By standard definition, “ambiguity aversion” is the preference for known risks over unknown risks, the known unknowns over the unknown unknowns. A recent paper discusses the portfolio-level consequences of this aversion.
The paper, written by Valery Polkovnichenko and Hui (Grace) Wang, explains that for an ambiguity-neutral investor, “adding active portfolio with statistically significant alpha always implies efficiency gain relative to the optimal portfolio of factors.” But that is not the case for an ambiguity-averse investor, who must get an efficiency gain above a certain threshold for the new active alpha to be worthwhile. The size of that threshold will depend on uncertainty about the factors, and about the expected returns of the active portfolio.
Polkovnichenko is with the division of research and statistics at the Federal Reserve. Wang is a Ph.D. candidate at the University of Texas at Dallas, School of Management.
Polovnichenko and Wang are advancing a line of research that predates modern portfolio theory. It goes back to Frank Knight’s 1921 essay, “Risk, uncertainty, and profit.” [That publication date precedes the birth of Harry Markowitz by six years.] Knight wrote of “the fundamental distinction between the reward for taking a known risk and that for assuming a risk whose value itself is not known.” A known risk can be treated as an “effective certainty,” that is, we are certain about the probability of the relevant outcomes.
Former Secretary of Defense Donald Rumsfeld famously paraphrased Knight’s reasoning in the run-up to the 2003 Iraq War. Asked about whether various terrorist groups really had ties to Iraq, Rumsfeld say that there are “known knowns,” “known unknowns,” and then “unknown unknowns.” Asked to return to the terrorism question with the help of those labels, he said, “I’m not going to say which it is.”
But getting back to the scholarly study of finance: in 1976, Roger W. Klein and Vijay S. Bawa wrote of “The effect of estimation risk on optimal portfolio choice.” They argued that “traditional analysis neglects estimation risk by treating the estimated parameters as if they were the true parameters to determine the optimal choice under uncertainty.” Klein and Bawa found that for normally distributed returns and invariant priors, treating the estimated parameters as the true parameters works well enough. Once those two conditions are relaxed, it’s Katie, bar the door!
An Asset Exclusion Threshold
Polkovnichenko and Wang say that they are working from a theoretical framework developed by Lorenzo Garlappi and two colleagues in 2007, in a paper for The Review of Financial Studies. Garlappi et al. created a model for investors with “multiple priors and aversion to ambiguity.” They also laid out some conditions for further such modeling: the guidelines involved should be “flexible enough to allow for different degrees of uncertainty about expected returns … and also about the return-generating model.”
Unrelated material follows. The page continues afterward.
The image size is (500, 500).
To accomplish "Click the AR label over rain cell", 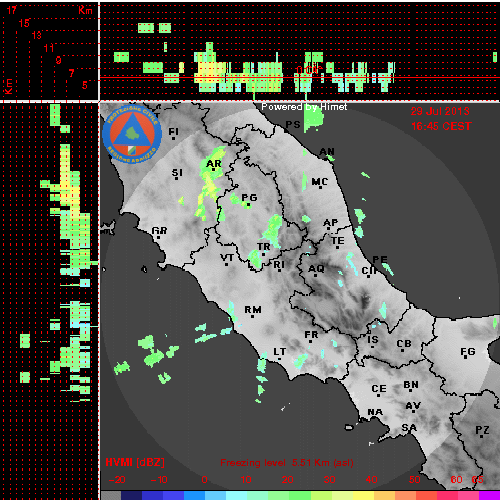I will coord(214,164).
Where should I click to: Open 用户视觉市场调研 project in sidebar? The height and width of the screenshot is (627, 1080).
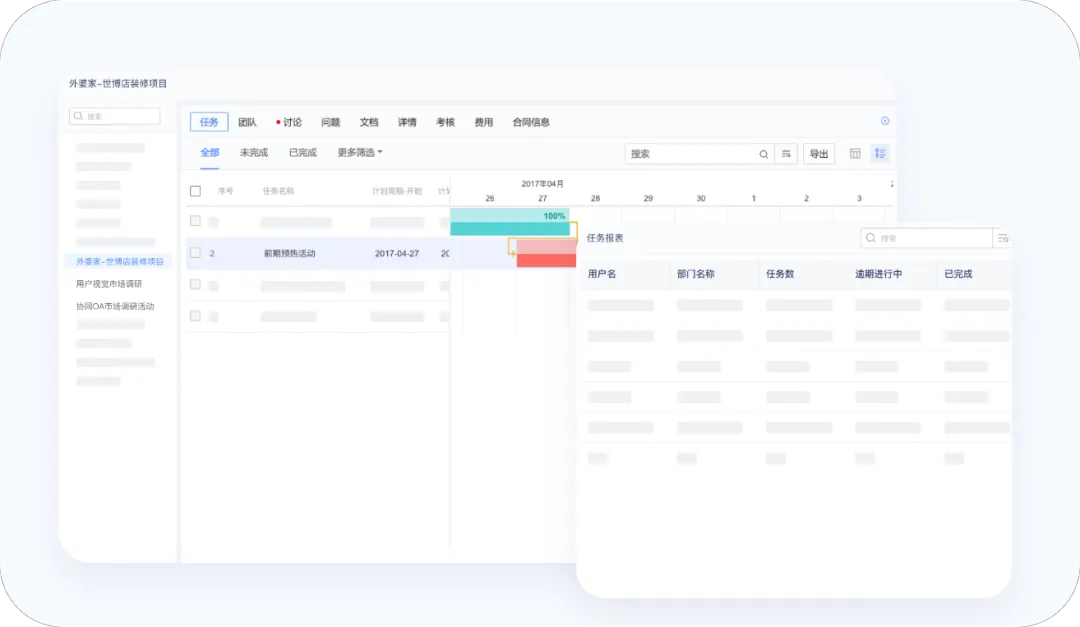(x=109, y=284)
Building on that work, Polkovnichenko and Wang propose using an “asset exclusion threshold.”
They are also indebted to the work of R. Gibbons, Tephena Ross, and Jay Shanken, who in 1988 offered a test for the efficiency of a portfolio. GRS were implicitly working for the sort of ambiguity neutral investor mentioned above. Polkovnichenko and Wang make the point that their exclusion threshold is not redundant relative to the GRS statistic. They go a little further, saying that the GRS test “may indicate statistically significant alpha at conventional levels and nevertheless a sufficient ambiguity about mean return.”
Polkovnichenko and Wang say that an alpha ambitious investor working with the GRS test will be required to “hold assets with ambiguous return distribution and for sufficiently high ambiguity this tradeoff is not attractive.”
Other Work by Polkovnichenko
Polkovnichenko has been writing about ambiguity aversion since at least 2010, when he wrote a paper that concluded that even for pure factor portfolios, “pricing errors may be non-zero and would not be eliminated by ambiguity-averse arbitrageurs.” Even if one assumes that agents can learn from the return-generating process over time, he added, the pricing errors induced by volatility would remain “quantitatively significant” he said, after adjusting for the effects of learning.